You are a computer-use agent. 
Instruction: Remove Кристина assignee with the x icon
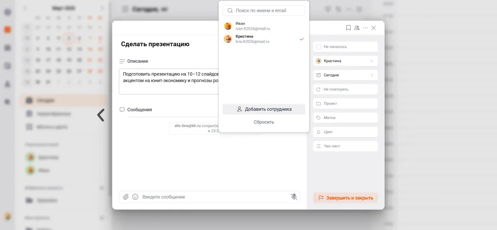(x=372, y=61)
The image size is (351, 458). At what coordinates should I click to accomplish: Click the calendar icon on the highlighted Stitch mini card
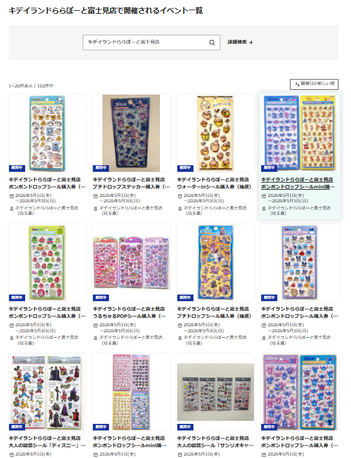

•••

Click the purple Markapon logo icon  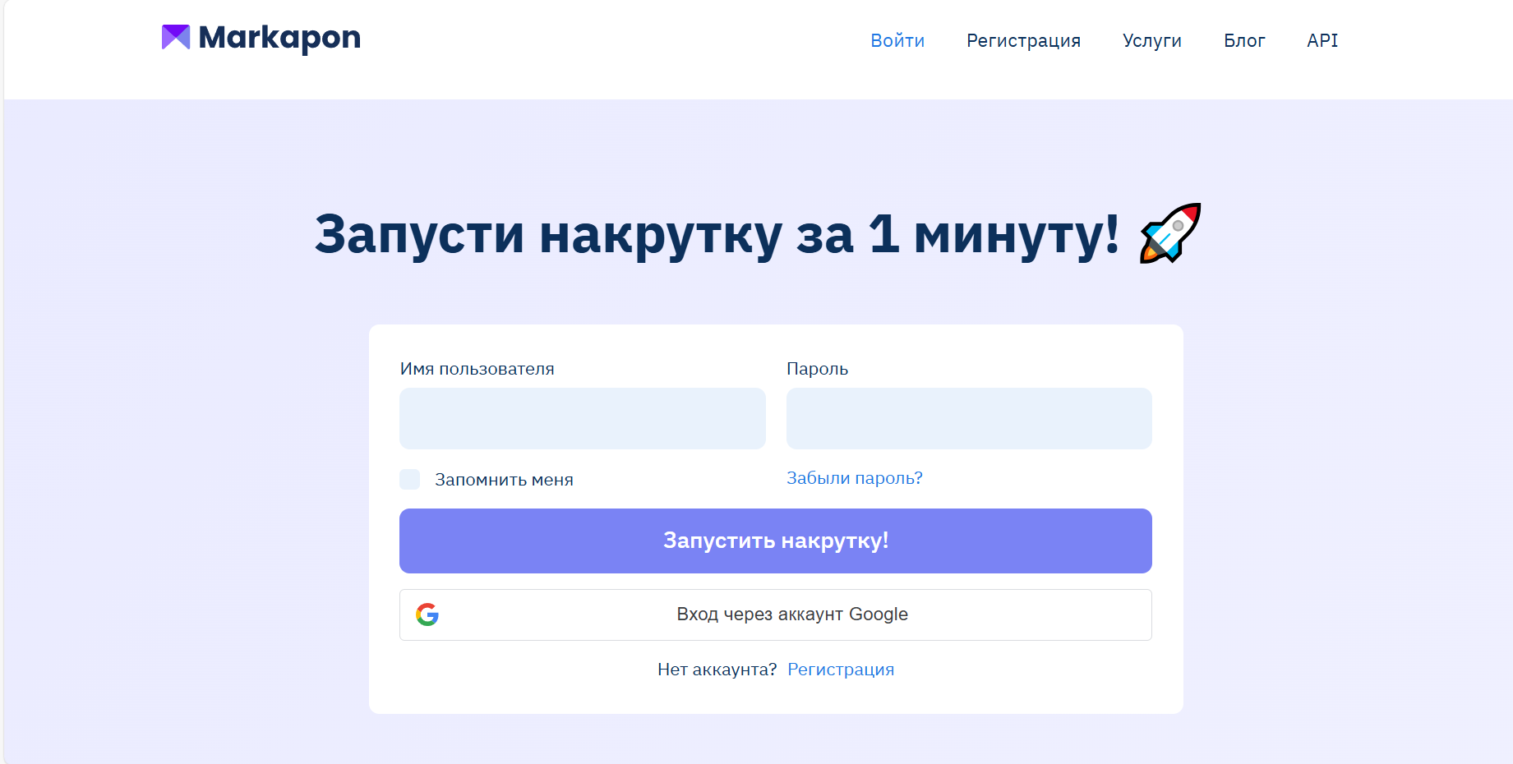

•••

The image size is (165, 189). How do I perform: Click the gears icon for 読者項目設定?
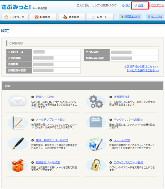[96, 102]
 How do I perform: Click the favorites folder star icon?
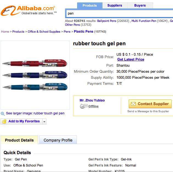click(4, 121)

•••

→ What is expected
Each line from the one that contains "You are a computer-use agent." down to the one that contains "The image size is (351, 458)." is to be returned exactly as it stands above, both ends included, with pictures removed.

→ Task result
You are a computer-use agent. 
Instruction: Remove Кристина assignee with the x icon
(x=372, y=61)
The image size is (351, 458). At what coordinates should I click to accomplish: Click the calendar icon on the highlighted Stitch mini card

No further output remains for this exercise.